══ Records provided ══

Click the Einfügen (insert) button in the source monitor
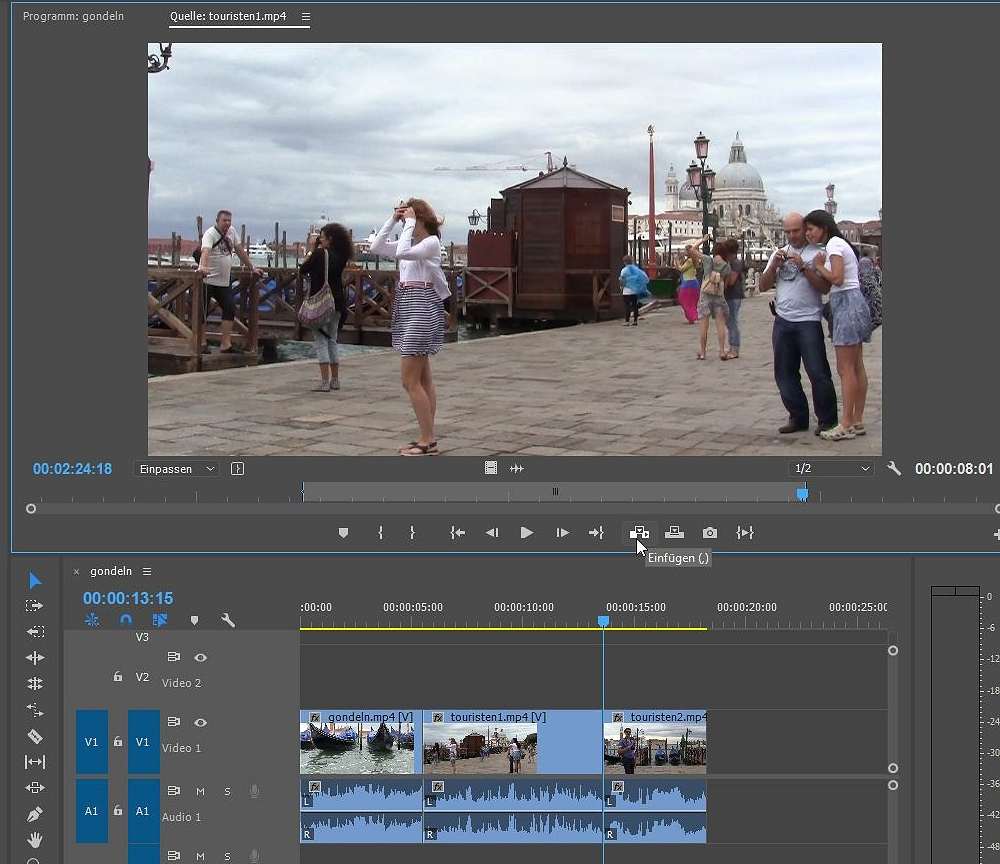 639,533
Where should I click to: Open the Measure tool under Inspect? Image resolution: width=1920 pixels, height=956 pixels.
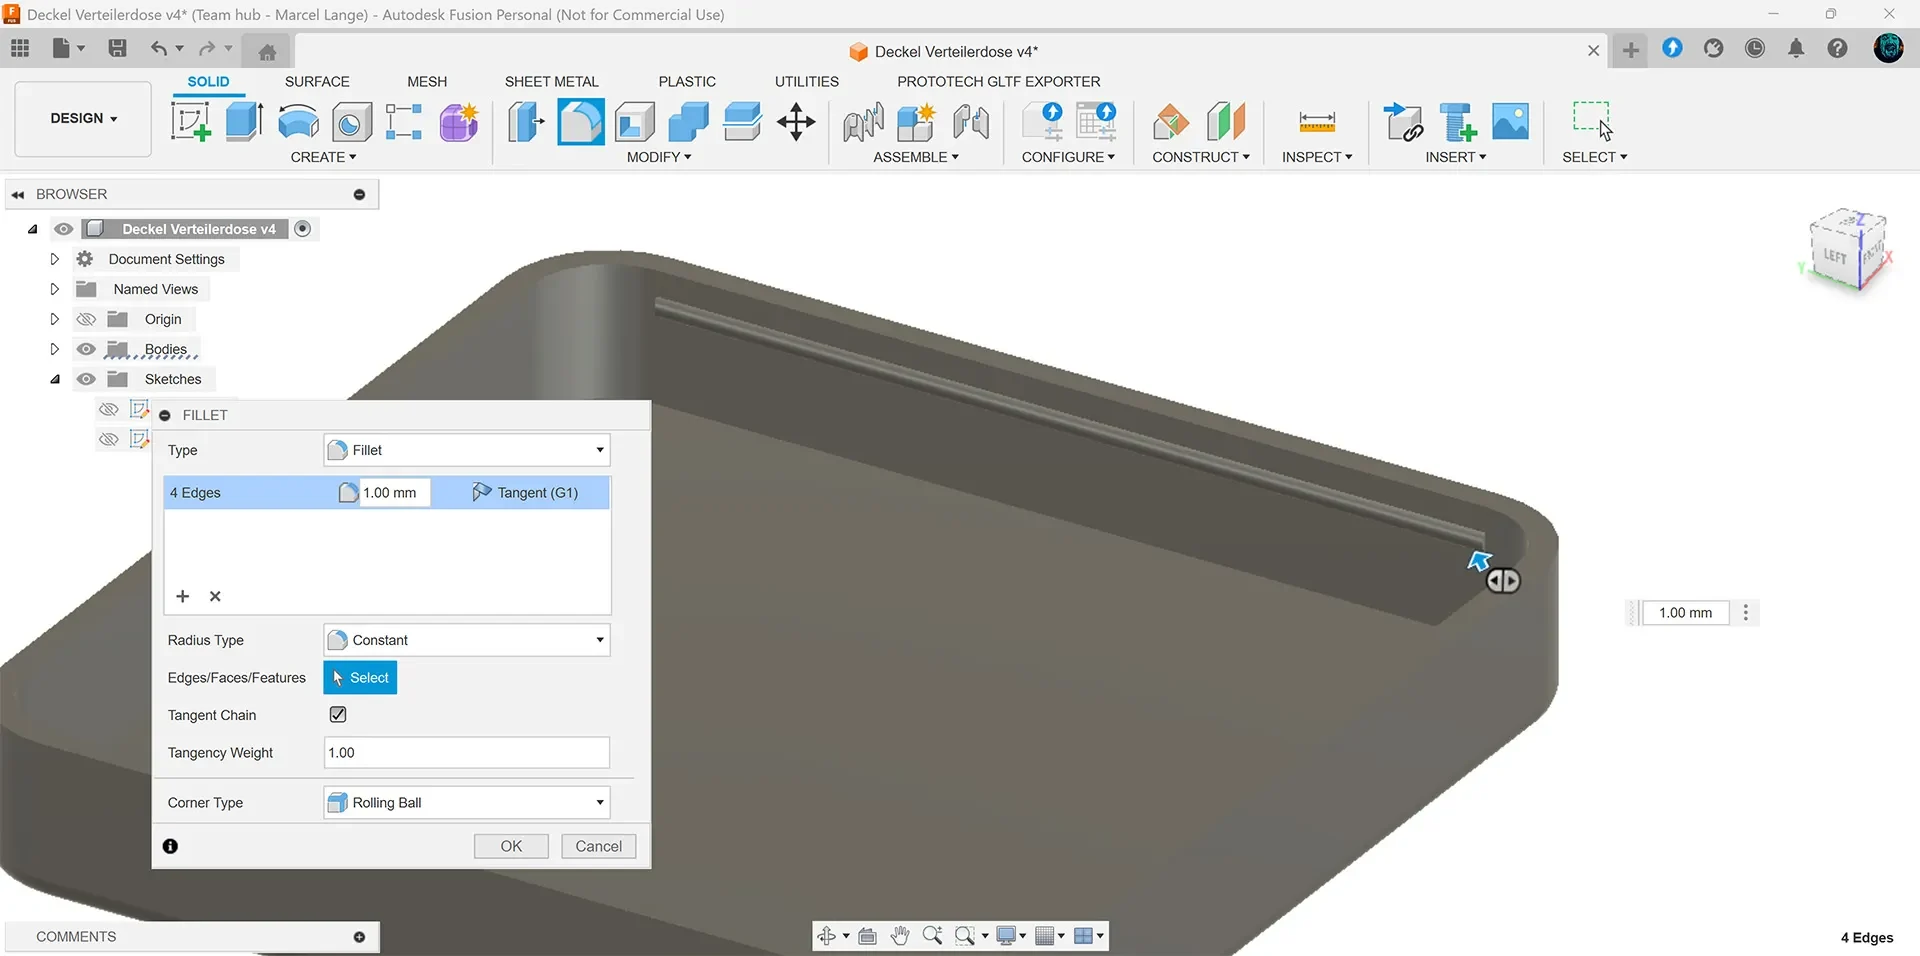click(x=1316, y=122)

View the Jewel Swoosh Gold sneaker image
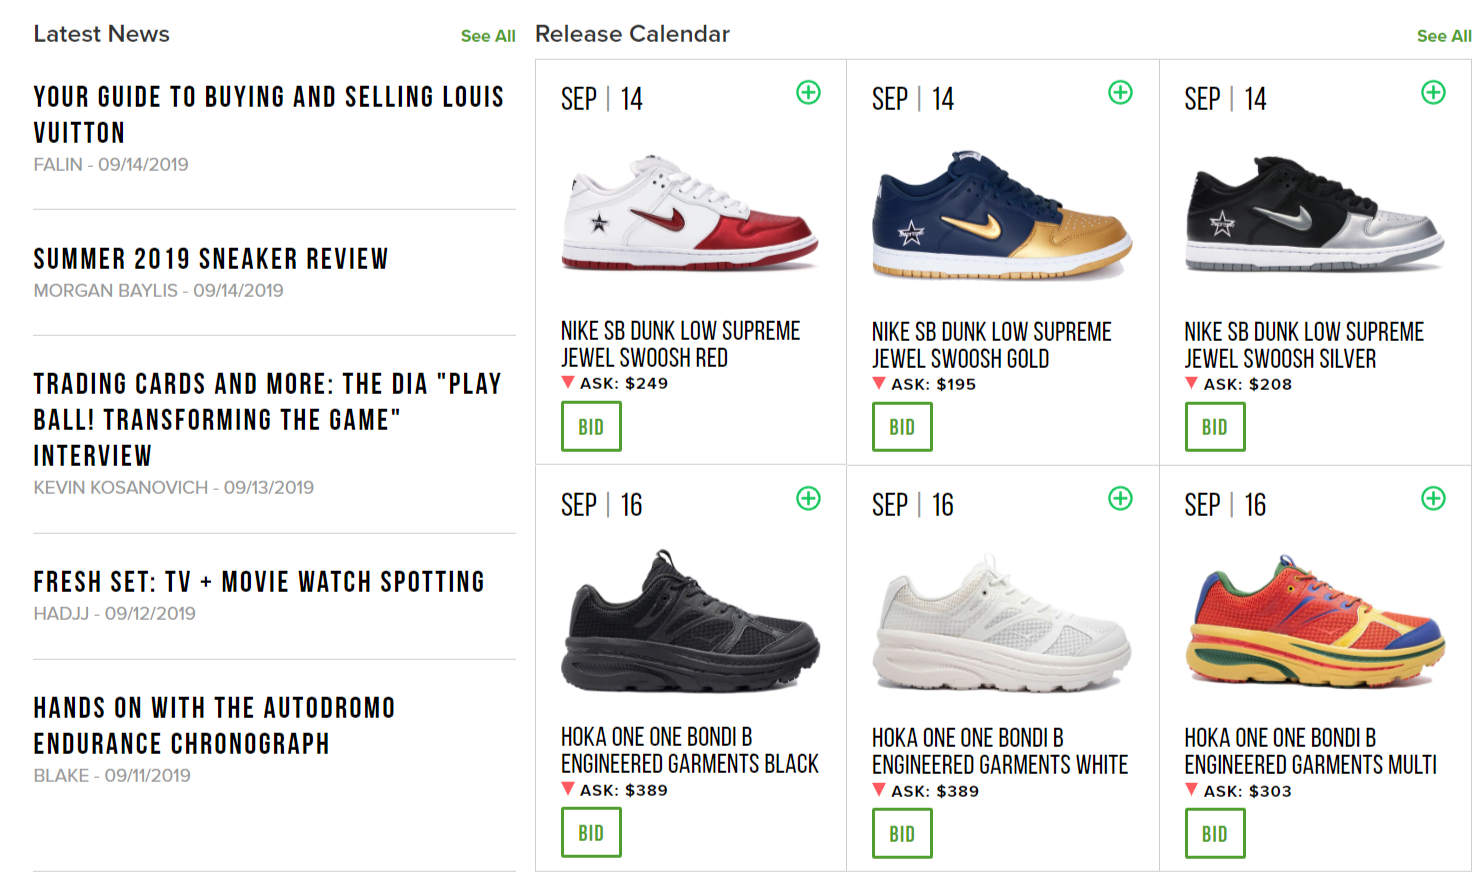tap(1001, 215)
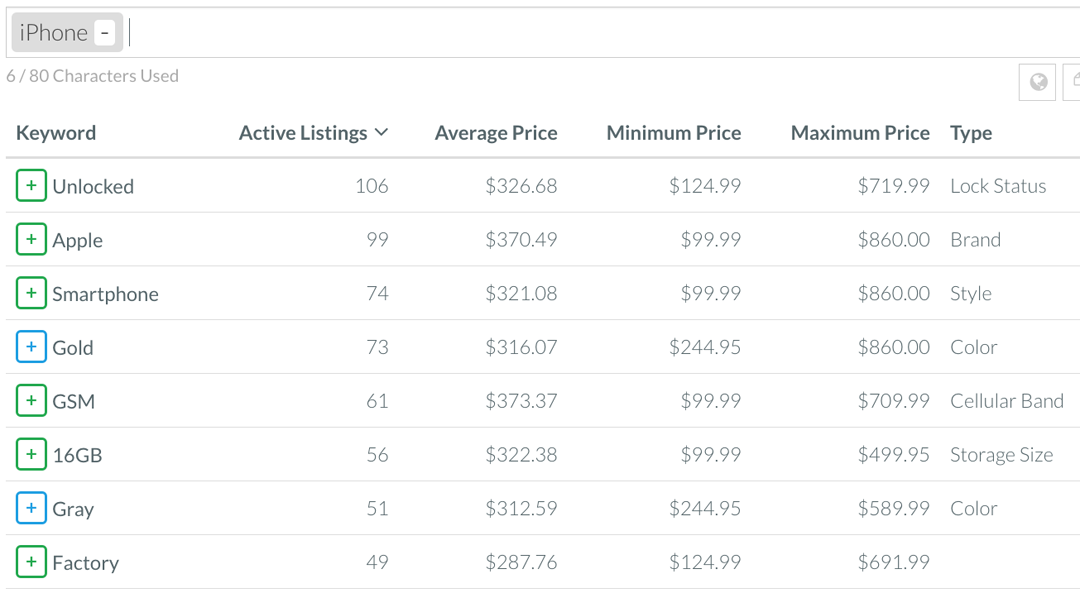Remove the iPhone tag with minus button
This screenshot has width=1080, height=593.
(x=105, y=32)
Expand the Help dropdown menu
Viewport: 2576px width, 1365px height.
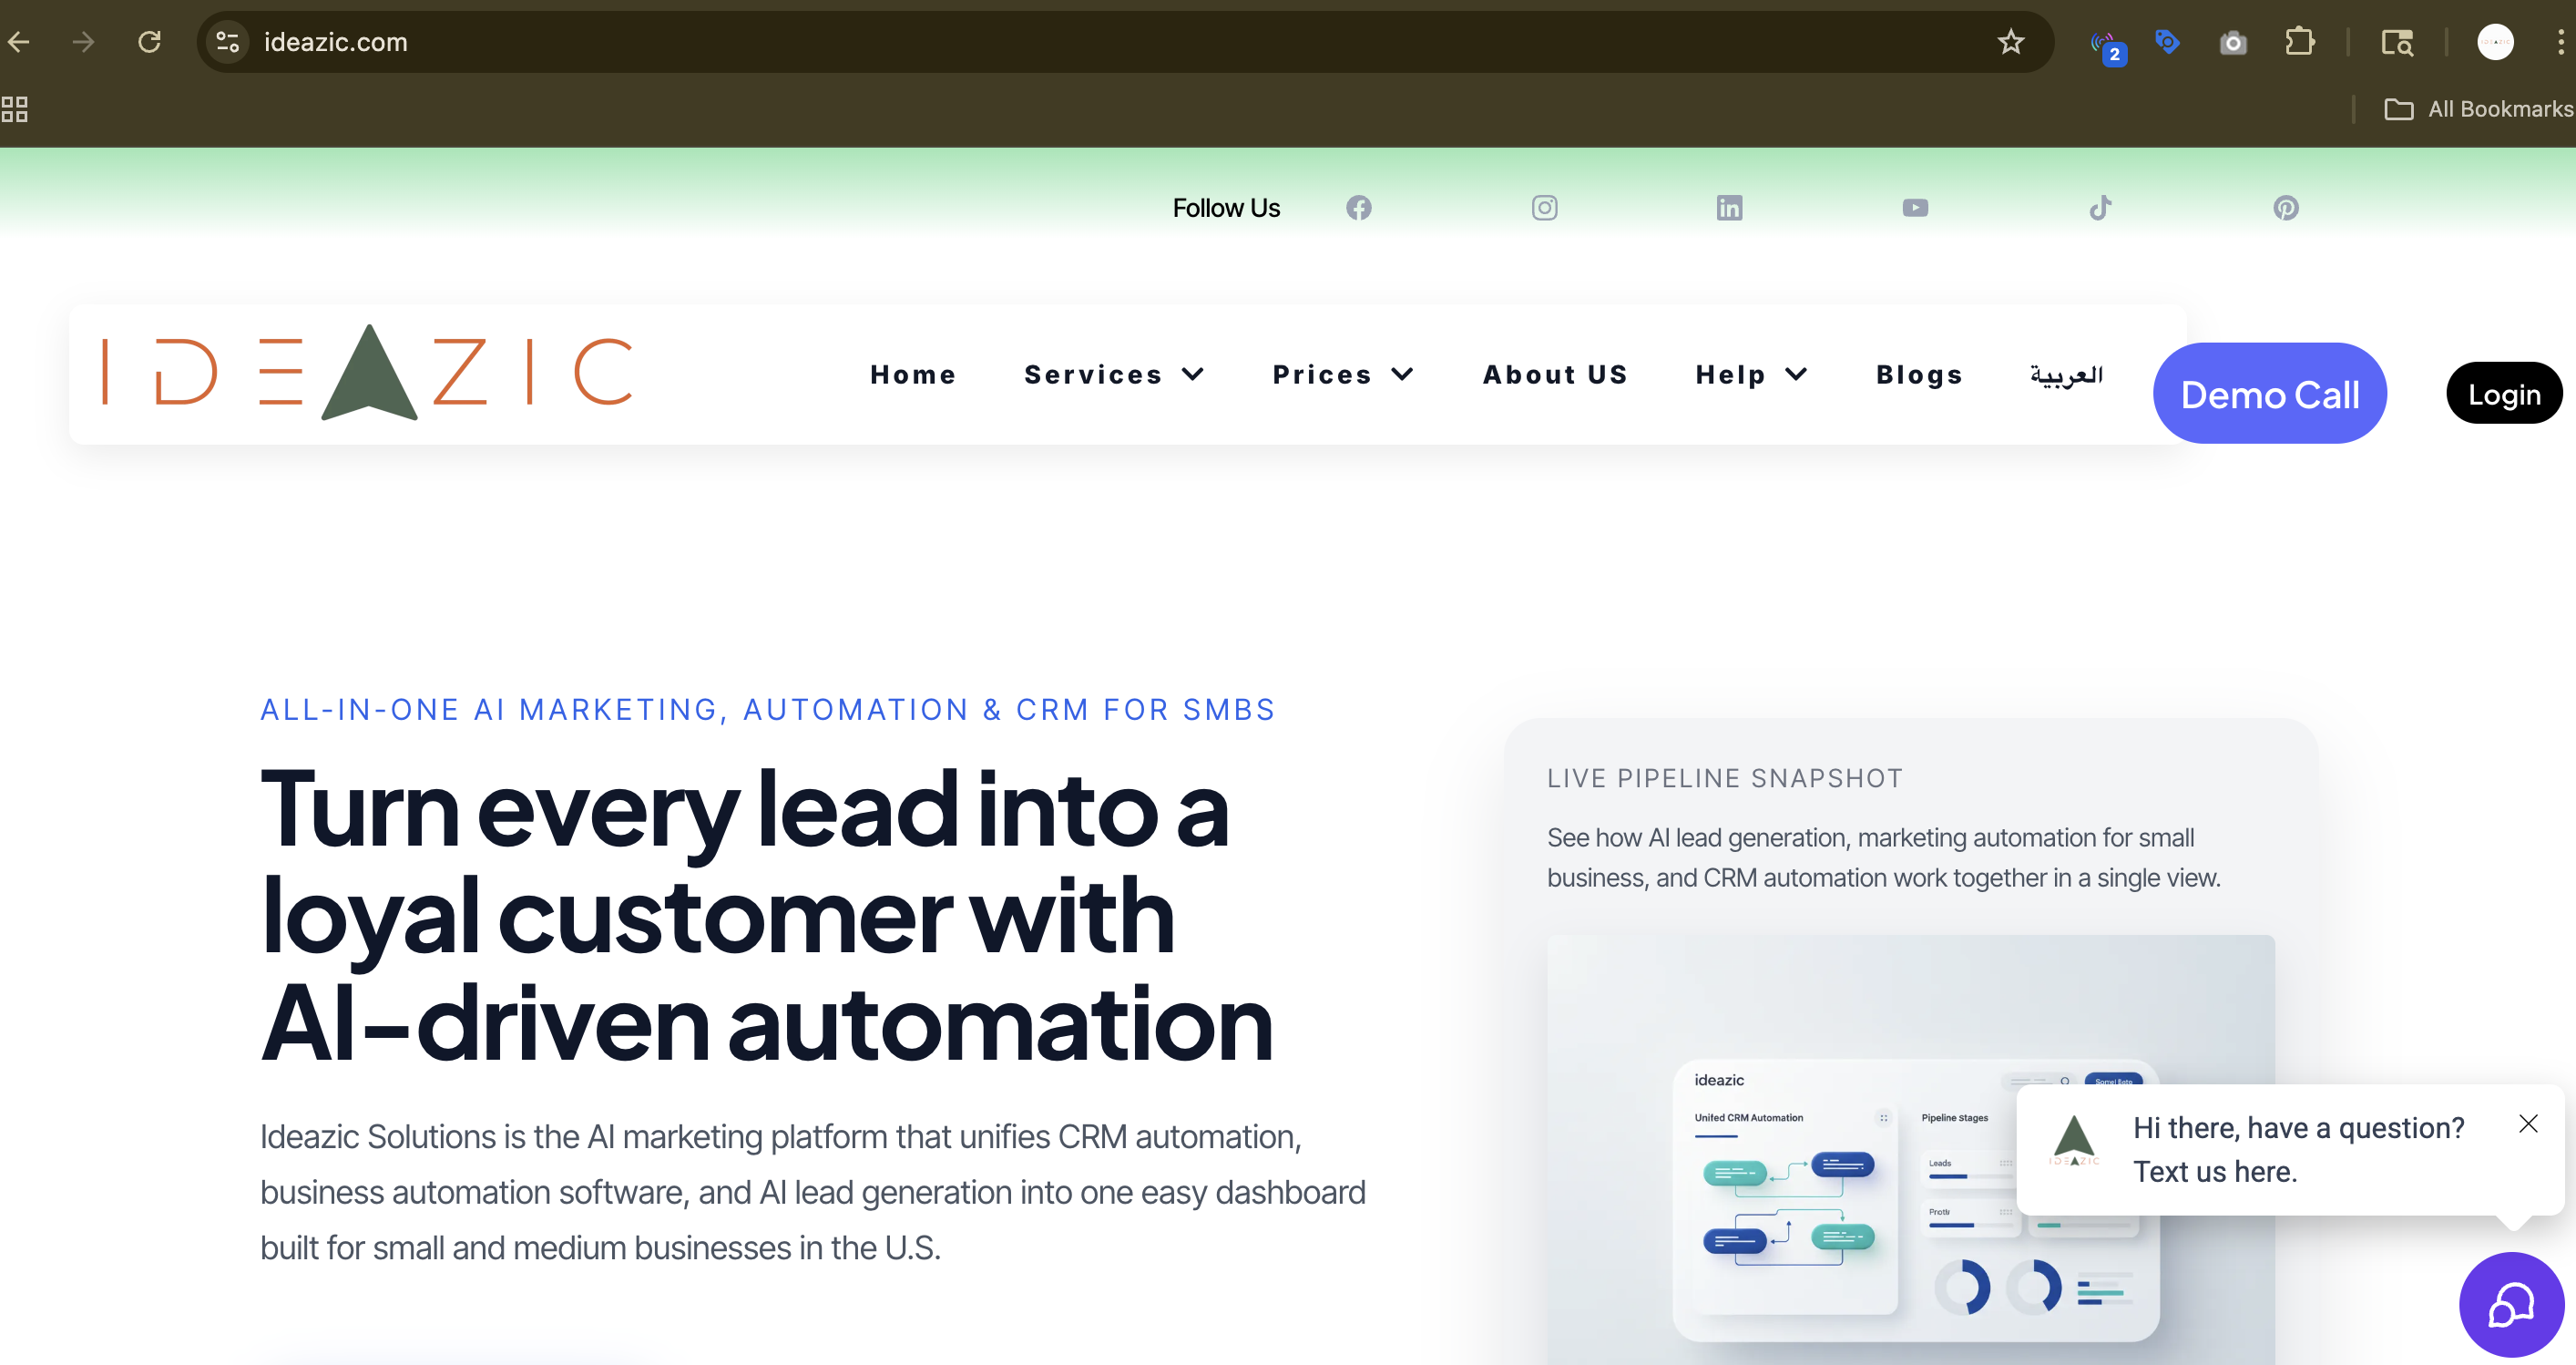[x=1751, y=374]
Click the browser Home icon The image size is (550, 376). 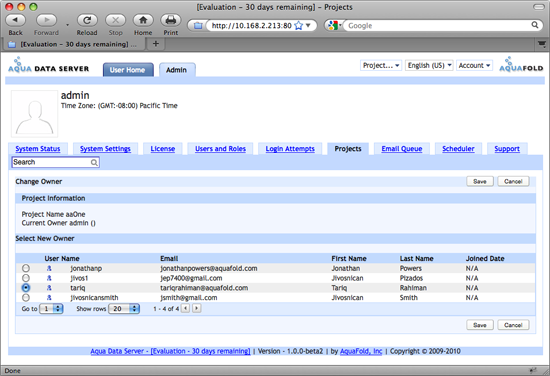point(143,20)
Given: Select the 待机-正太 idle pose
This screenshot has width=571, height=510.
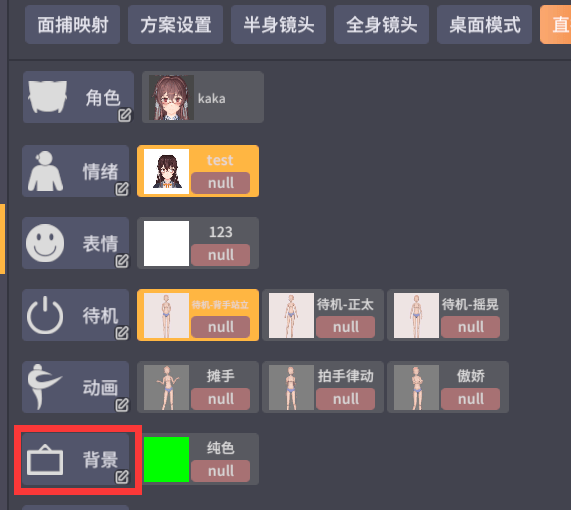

═══

Quote the entries word for word, starting at the line containing "Where should I" and ending at the line containing "(x=105, y=32)", with both of those lines included. Leave out the pictures.

Where should I click to: Open the Measure tool under Inspect? Image resolution: width=1920 pixels, height=956 pixels.
click(x=1316, y=122)

View the Jewel Swoosh Gold sneaker image
tap(1001, 215)
Remove the iPhone tag with minus button
This screenshot has width=1080, height=593.
(x=105, y=32)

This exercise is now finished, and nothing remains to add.